Disgrace
Steve Jacobs
par Juliette Ruer
David Lurie a 52 ans, il est professeur de poésie à l’université du Cap, en Afrique du Sud. Il doit quitter l’université après une relation avec une de ses étudiantes et part retrouver sa fille, Lucy, qui vit seule à la campagne. Trois jeunes noirs vont les attaquer sauvagement, violant la fille et brûlant le père. Marquage indélébile, violence prévisible, symbole douloureux de l’état des lieux : l’histoire de Disgrace marque la fin des privilèges.
Disgrace est l’adaptation du Booker Price de 1999, signé par le grand écrivain sud-africain, prix Nobel de littérature 2003, J. M. Coetzee. Si les nuances de l’écrit s’estompent souvent dans la franchise de la lumière cinématographique, certaines histoires souffrent moins que d’autres de la transposition. Et la mise en images peut servir de levier à d’autres réflexions, appuyant ainsi d’autres morales. Disgrace fonctionne au cinéma.
Cette histoire a plusieurs ramifications, mais un seul tronc, essentiel : en suivant la déchéance d’un homme, on assiste à son éveil au désespoir. Le personnage de Lurie combine plusieurs chemins vers la lucidité : l’intellectuel blanc qui vit sans se soucier des différences raciales s’ouvre les yeux sur la réalité post-Mandela et s’aperçoit qu’il n’a plus droit à rien. L’homme sûr de lui tombe de son piédestal. Et puis, le quinquagénaire amoureux vieillit, devient invisible aux yeux des femmes, et il doit tourner la page. Enfin, le poète libéral qui veut écrire un opéra sur Byron finira par tuer des chiens dans un chenil. La fin de l’insouciance, la fin du désir, la fin de tous les orgueils Toutes ses petites morts ne sont pas de même valeur, et le regard que porte l’écrivain (et le réalisateur australien Steve Jacobs en copie conforme) sur l’Afrique du Sud est de loin le plus grave, le plus sombre, le plus important. L’inquiétude de l’individu face à sa mortalité est fatalité, celle de voir son pays qui ne peut se relever de ses inégalités est insupportable.

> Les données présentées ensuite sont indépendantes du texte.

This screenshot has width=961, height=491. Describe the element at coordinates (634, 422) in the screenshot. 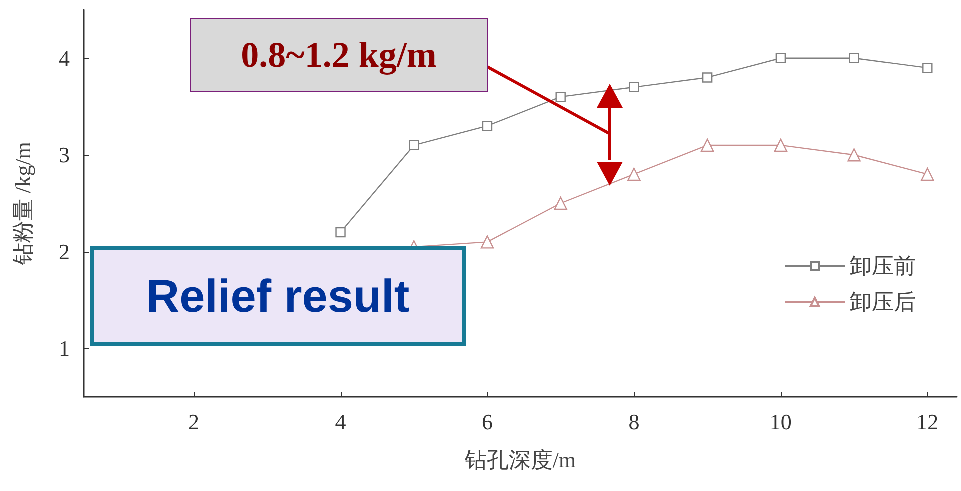

I see `x-tick-label: 8` at that location.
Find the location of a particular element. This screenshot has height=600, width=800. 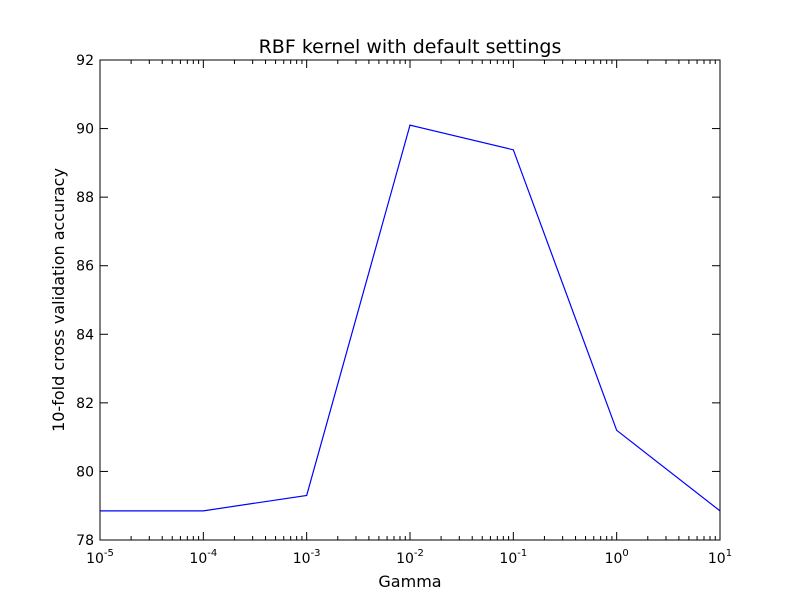

y-tick-label: 86 is located at coordinates (85, 267).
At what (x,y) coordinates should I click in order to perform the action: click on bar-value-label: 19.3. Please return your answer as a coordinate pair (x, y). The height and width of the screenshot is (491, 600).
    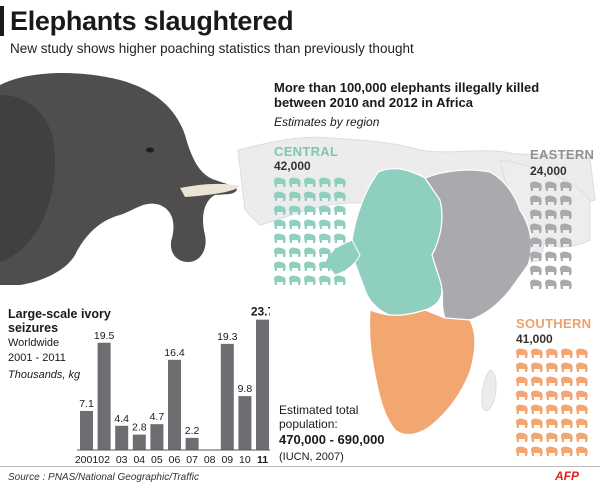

D’où l’importance du personnage de Lucy, sa fille, qui refuse de participer au cercle de la misère et du racisme jusque dans sa chair (elle est enceinte suite au viol). Seule contre un système, elle ne personnalise pas encore l’espoir d’un revirement. L’homme blanc, son père, est trop atterré pour combattre et Petrus, fermier noir et copropriétaire de Lucy, est trop habitué aux humiliations pour se battre. Tous les deux dans leur égoïsme forcené ont forgé le pays; la jeunesse n’a pas encore la force de changer la donne.
Manque l’audace
Comme le texte, le film traite les hommes, les animaux et les paysages sur le même pied d’égalité et droit dans les yeux. Rien n’est considéré plus important qu’un chien. Ou qu’une pierre. La maison de Lucy (complètement construite pour les besoins du tournage), les intérieurs urbains, la clinique vétérinaire, etc… : tous les lieux sont mornes et pauvres. Rien n’a été filmé pour être beau. Mais cette notion d’âpreté n’est malheureusement pas rendue dans toute sa puissance. Le paysage, si aride soit-il, rayonne sur la pellicule. Même via DVD sur l’écran maison. Et là où une mise en scène audacieuse aurait ancré ce désespoir, nous l’aurait rendue indélébile comme savait faire Antonioni, le parti pris de la simplicité du réalisateur (peu de musique, des ellipses nettes et bien choisies, des cadrages sans intention dramatique, des acteurs sans expérience, mais très justes) n’enfonce aucun clou de façon permanente, ne génère pas d’émotion particulière, n’ose pas assez le désespoir. Il y a aussi John Malkovich en David Lurie qui fait ce qu’il peut pour tomber, mais sans y arriver vraiment. Il vacille, mais sa superbe étrange n’en est pas tellement bousculée (troublant : dans le Behind the scenes du DVD, l’entrevue de Malkovitch laisse perplexe, et l’on peut se demander si l’acteur existe en dehors de ses personnages
)
Mais même sans l’audace si lucide du livre, l’essentiel est passé. Sans être une grande oeuvre, ce film nous sonne les cloches. Encore une fois. À voir.